Until someone develops a common platform for building robots (think of the combination of Windows and Intel that has made PCs so accessible), the technology will remain elusive to the general public.

At least that’s the contention of Willow Garage, Inc., a Menlo Park, Calif. company that Wednesday made its PR2 personal robot available to the public.

PR2 comes with the basics: a mobile base, two arms for manipulation, a suite of sensors and two computers, each with eight processing cores, 24 gigabytes of RAM and two terabytes of hard disk . Willow Garage is hoping that its robot will blossom with the help of an open community of devoted engineers and software developers that can build on the PR2’s basics and share their breakthroughs with each other. Call it open source for robots.

The field of robotics needs to become more standardized if it is to flourish, says Keenan Wyrobek, co-director of Willow Garage’s Personal Robotics Program. “PR2 is all about taking us from where we are today to where you can pretty much make your own robot as needed,” he says.

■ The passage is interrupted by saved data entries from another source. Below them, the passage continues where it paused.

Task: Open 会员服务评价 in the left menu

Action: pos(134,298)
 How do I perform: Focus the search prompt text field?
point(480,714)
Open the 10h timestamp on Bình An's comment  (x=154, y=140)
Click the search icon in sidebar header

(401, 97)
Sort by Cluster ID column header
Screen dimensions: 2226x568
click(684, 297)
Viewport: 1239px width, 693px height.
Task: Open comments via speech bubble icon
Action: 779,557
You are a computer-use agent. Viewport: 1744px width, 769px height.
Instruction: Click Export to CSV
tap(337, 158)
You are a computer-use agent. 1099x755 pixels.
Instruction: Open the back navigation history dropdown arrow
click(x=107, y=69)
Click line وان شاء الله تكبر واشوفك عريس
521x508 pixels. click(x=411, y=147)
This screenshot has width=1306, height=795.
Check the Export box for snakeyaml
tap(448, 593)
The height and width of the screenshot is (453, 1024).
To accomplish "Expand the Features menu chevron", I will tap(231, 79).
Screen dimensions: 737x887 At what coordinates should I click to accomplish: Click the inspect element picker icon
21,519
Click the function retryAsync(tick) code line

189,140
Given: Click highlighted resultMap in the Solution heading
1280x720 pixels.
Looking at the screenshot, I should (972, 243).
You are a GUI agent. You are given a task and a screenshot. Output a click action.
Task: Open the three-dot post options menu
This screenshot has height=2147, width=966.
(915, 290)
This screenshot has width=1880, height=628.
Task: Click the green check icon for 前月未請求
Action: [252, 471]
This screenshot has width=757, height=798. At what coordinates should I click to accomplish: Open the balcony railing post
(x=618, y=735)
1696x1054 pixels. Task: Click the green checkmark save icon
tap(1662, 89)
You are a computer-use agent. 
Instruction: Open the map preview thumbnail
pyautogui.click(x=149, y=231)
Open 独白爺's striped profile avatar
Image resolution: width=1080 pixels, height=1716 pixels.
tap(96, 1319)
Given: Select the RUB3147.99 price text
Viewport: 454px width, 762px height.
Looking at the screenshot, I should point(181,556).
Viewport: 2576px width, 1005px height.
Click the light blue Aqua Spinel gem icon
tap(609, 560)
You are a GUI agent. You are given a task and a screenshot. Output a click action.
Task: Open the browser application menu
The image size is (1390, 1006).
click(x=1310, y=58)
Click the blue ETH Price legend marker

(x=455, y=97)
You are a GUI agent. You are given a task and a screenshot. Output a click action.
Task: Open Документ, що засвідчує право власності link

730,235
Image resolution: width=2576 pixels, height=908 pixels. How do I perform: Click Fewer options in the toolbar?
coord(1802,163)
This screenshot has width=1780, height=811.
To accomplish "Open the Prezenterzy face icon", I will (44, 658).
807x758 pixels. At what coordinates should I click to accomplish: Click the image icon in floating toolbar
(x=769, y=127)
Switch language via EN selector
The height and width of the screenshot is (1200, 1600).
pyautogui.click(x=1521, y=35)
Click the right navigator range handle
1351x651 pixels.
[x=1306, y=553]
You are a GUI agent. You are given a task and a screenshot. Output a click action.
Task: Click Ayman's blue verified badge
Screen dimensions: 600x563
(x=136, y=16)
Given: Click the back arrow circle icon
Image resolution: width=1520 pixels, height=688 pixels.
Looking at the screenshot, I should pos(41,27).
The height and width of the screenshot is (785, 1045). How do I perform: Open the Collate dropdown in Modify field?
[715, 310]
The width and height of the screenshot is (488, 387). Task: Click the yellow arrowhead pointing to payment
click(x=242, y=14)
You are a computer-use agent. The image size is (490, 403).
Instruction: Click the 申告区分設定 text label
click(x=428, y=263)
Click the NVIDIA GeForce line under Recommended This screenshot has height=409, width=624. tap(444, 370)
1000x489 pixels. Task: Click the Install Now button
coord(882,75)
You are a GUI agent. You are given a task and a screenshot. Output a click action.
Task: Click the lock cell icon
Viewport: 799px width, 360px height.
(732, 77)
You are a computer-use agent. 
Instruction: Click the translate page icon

The PR2 comes with a robot operating system (ROS), which handles the robot’s computation and hardware manipulation functions, to name a few. The ROS, like open-source software, is free and can be tweaked by users, as long as any improvements are shared back with the rest of the community of PR2 and ROS users. This community is key to the PR2’s success because it opens up the project to ideas and input from engineers around the world who know how to write programs for robotics navigation, vision, movement and other functions.